What is the most efficient way of processing a flow data.frame like
> df <- data.frame(amount=c(4,3,1,1,4,5,9,13,1,1), size=c(164,124,131,315,1128,331,1135,13589,164,68), tot=1, first=c(1,1,3,3,2,2,2,2,4,4), secs=c(2,2,0,0,1,1,1,1,0,0))
> df
amount size tot first secs
1 4 164 1 1 2
2 3 124 1 1 2
3 1 131 1 3 0
4 1 315 1 3 0
5 4 1128 1 2 1
6 5 331 1 2 1
7 9 1135 1 2 1
8 13 13589 1 2 1
9 1 164 1 4 0
10 1 68 1 4 0
to an per-time aggregated totals
> df2
time tot amount size
1 1 2 3.5 144
2 2 6 34.5 16327
3 3 8 36.5 16773
4 4 2 2.0 232
.. using R, when the actual data-set can be more than 100 000 000 rows or even tens of gigabytes?
Column first
denotes the start of a flow with duration secs
, with metrics amount
, size
, and tot
. In aggregated totals the size
and amount
are evenly divided to the time range in double-precision, whereas tot
is summed to every time-slot as an integer. Duration secs
denotes how many time-slots the flows last in addition to value first
: If secs
is 1 and first
is 5, the flow lasts time-slots 5 and 6. My current implementation uses ugly and dead-slow for-loops, which is not an option:
df2 = data.frame()
for (i in 1:nrow(df)) {
items <- df[i, 'secs']
idd <- df[i, 'first']
for (ss in 0:items) { # run once for secs=0
if (items == 0) { items <- 1 }
df2[idd+ss, 'time'] <- idd+ss
if (is.null(df2[idd+ss, 'tot']) || is.na(df2[idd+ss, 'tot'])) {
df2[idd+ss, 'tot'] <- df[i, 'tot']
} else {
df2[idd+ss, 'tot'] <- df2[idd+ss, 'tot'] + df[i, 'tot']
}
if (is.null(df2[idd+ss, 'amount']) || is.na(df2[idd+ss, 'amount'])) {
df2[idd+ss, 'amount'] <- df[i, 'amount']/items
} else {
df2[idd+ss, 'amount'] <- df2[idd+ss, 'amount'] + df[i, 'amount']/items
}
if (is.null(df2[idd+ss, 'size']) || is.na(df2[idd+ss, 'size'])) {
df2[idd+ss, 'size'] <- df[i, 'size']/items
} else {
df2[idd+ss, 'size'] <- df2[idd+ss, 'size'] + df[i, 'size']/items
}
}
}
You can probably optimize this a lot and achieve good performance using only loops, but I bet that better algorithms exist.

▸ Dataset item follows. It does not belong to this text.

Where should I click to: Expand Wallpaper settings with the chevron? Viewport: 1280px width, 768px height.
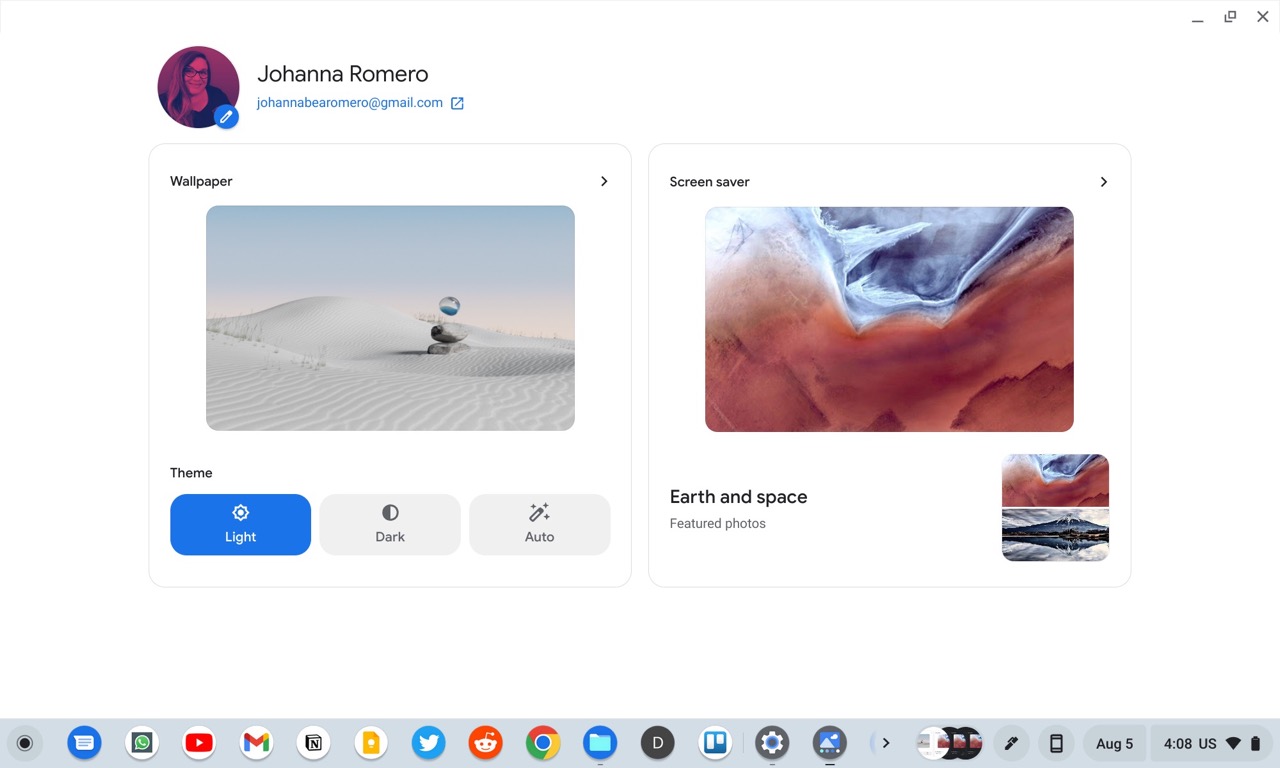click(x=604, y=181)
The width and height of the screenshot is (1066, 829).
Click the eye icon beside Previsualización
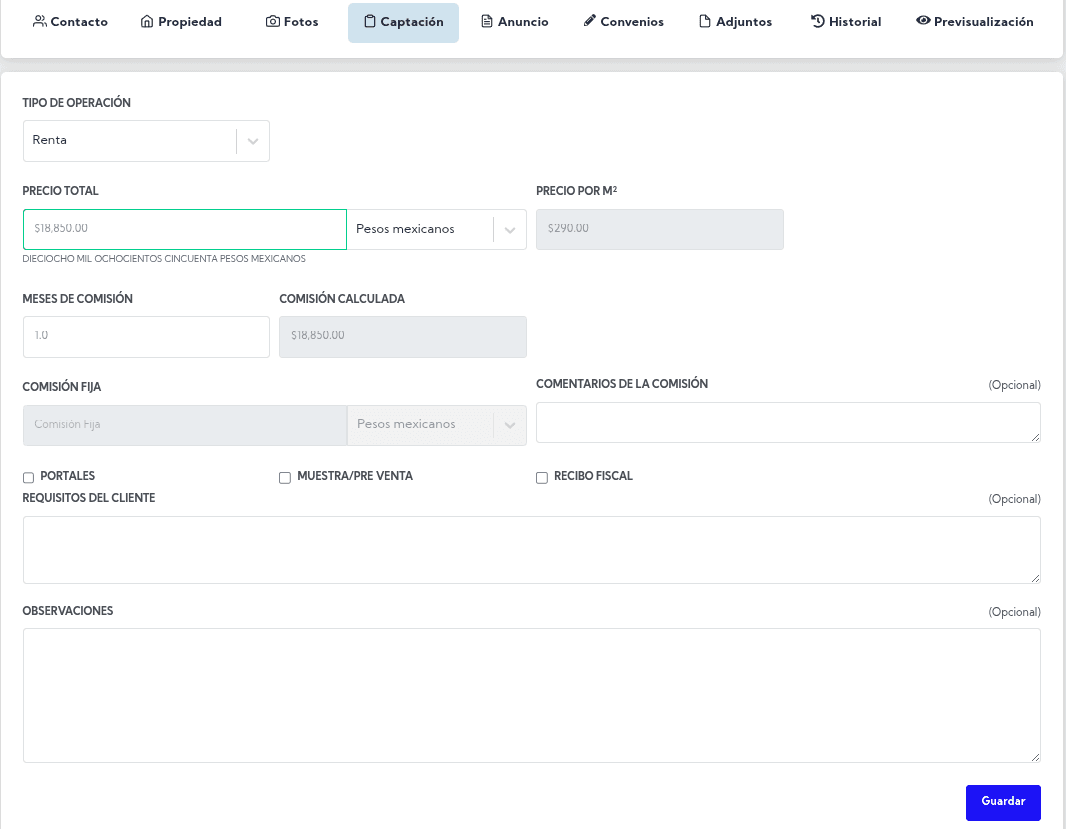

Maybe you could somehow expand/duplicate the rows with secs > 0
, while increasing the first
(timestamp) values of the expanded rows and adjust amount
, size
, and tot
metrics on the fly:
now original data..
amount size tot first secs
1 4 164 1 1 0
2 4 164 1 1 1
3 3 124 1 1 2
magically becomes
amount size tot first
1 4 164 1 1
2 2 82 1 1
3 2 82 1 2
4 1 41.33 1 1
5 1 41.33 1 2
6 1 41.33 1 3
After this pre-processing step aggregation would be trivial using plyr ddply, of course in efficient parallel mode.
All example ddply, apply etc. function examples I was able to find operate on per-row or per-column basis, making it hard to modify other rows. Hopefully I don't have to rely on awk-magic.
Update: The mentioned algorithm can easily exhaust your memory when the expansion is done "as is". Some kind of "on the fly" calculation is thus preferred, where we don't map everything to memory. Mattrition's answer is however correct and helped a lot, so marking it as the accepted answer.